If you're willing to ride it out and hope things go back to more normal, the sales and property taxes are very reasonable and we have a large number of VERY good colleges to choose from, both community and state. If you can move to a bigger city, like Raleigh or Charlotte, or even Chapel Hill or Cary, we have more sane people living there, but once you get into the boonies, people get nuts, real fast. Durham is even a good place to live as long as you research the area, despite its reputation.

Both houses and rent are pretty reasonable - Our house we bought at 143,000 and it's currently valued at around $130,000, and we live in a golfing community with $100 HOA dues and a lake in our backyard that is one of the reasons we picked this area. Other "normal" sized houses can be found in our price range, and it goes up or even down the closer you are to a city center.

And of course, we have FANTASTIC BBQ. Seriously though, one of the reasons I do love living in Raleigh is that there are green trees everywhere. We have tons of parks and beautiful public places, and the greenway is awesome for walking. We have a few good farmer's markets, and even the open-air malls get into it as well, with summer time free concerts.

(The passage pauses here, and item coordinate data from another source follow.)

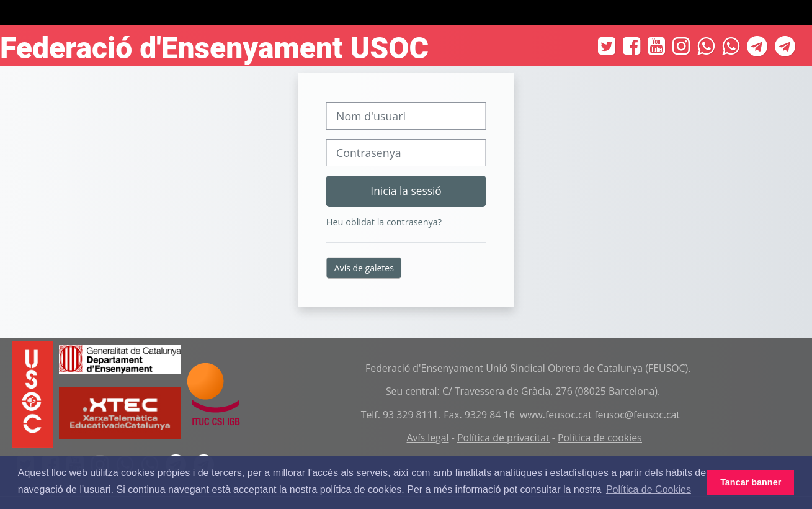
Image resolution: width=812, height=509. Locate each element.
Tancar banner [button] (751, 482)
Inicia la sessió (406, 191)
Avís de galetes (364, 268)
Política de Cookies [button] (648, 489)
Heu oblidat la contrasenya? (384, 222)
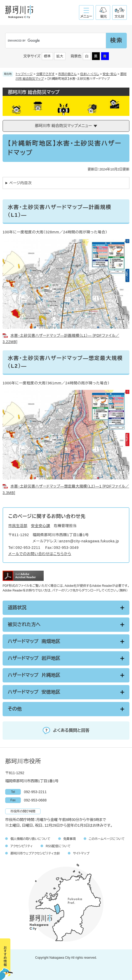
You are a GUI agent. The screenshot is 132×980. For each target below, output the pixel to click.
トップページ (24, 74)
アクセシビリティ (21, 846)
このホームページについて (107, 839)
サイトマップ (81, 853)
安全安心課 (41, 525)
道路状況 (17, 608)
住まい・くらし (90, 74)
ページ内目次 (21, 183)
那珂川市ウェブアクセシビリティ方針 (35, 853)
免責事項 (70, 839)
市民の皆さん (67, 74)
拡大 (60, 56)
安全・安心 (110, 74)
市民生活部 (18, 525)
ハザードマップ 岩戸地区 (34, 658)
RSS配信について (58, 846)
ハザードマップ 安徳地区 (34, 692)
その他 (14, 709)
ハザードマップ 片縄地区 (34, 675)
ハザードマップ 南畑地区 (34, 641)
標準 (47, 56)
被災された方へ (24, 624)
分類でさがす (45, 74)
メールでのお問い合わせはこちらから (40, 554)
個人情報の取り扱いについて (30, 839)
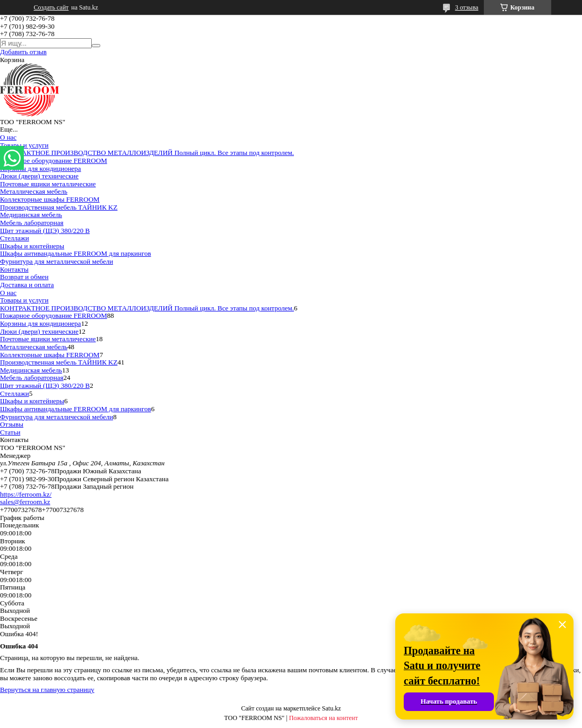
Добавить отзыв (23, 51)
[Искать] (96, 46)
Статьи (10, 432)
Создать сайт (51, 7)
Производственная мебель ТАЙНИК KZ (58, 207)
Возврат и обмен (24, 276)
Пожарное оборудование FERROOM (54, 160)
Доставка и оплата (27, 284)
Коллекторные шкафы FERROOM (50, 199)
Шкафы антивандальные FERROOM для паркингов (75, 253)
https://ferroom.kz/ (25, 494)
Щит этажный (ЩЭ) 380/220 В (45, 230)
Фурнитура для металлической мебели (56, 261)
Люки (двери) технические (39, 176)
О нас (8, 137)
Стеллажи (14, 238)
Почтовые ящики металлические (48, 184)
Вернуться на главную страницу (47, 689)
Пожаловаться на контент (324, 718)
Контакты (14, 269)
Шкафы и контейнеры (32, 246)
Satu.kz (332, 708)
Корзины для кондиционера (40, 168)
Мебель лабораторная (32, 222)
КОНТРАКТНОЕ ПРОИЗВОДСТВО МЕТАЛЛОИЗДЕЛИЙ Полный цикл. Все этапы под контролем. (147, 152)
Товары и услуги (24, 145)
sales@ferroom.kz (25, 501)
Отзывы (12, 424)
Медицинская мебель (31, 214)
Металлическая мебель (33, 191)
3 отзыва (467, 7)
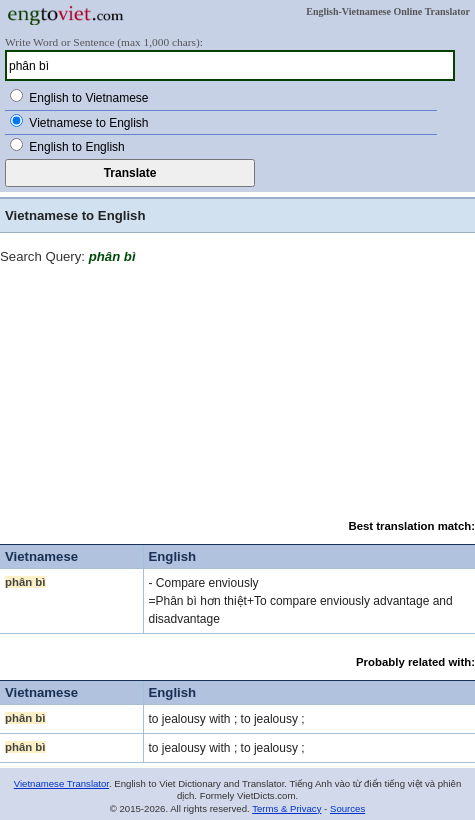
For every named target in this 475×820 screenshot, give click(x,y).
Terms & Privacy (286, 808)
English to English (76, 147)
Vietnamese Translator (61, 783)
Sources (347, 808)
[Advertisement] (237, 388)
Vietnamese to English (88, 123)
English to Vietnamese (88, 98)
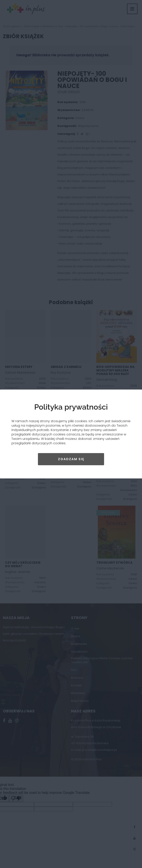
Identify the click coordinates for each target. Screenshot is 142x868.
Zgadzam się (71, 459)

The main disadvantages are the lack of public transportation (again, in Raleigh). I wouldn't rely on a bus to get anywhere unless you are close to where you work. You have to have car insurance to drive in NC, and we have a bunch of idiots in office, currently. Oh, and it ices here, it doesn't usually snow in the eastern half of the state - we get ICE storms, about one bad one every 10 years, and we're due for one. We're also due for a bad hurricane. The dirt is mostly a clay mix, and most houses don't have a basement. And we get occasional tornadoes.

Which part of NC would the job be at?
castalianspring 16th-Jul-2013 03:02 pm (UTC)
Thanks, I appreciate your thoughts! The job would be in Durham, at Duke, and I'm open to the Triangle area in general as far as a place to live.

The fracking approval makes me sad. Damn.

I'm not too worried about the climate (I'm from TN originally, so it probably wouldn't be too different) and have heard mostly good things about how liberal the larger cities are. I'm in Florida right now, and while the ocean is lovely, I hate the lack of a real winter and miss the mountains.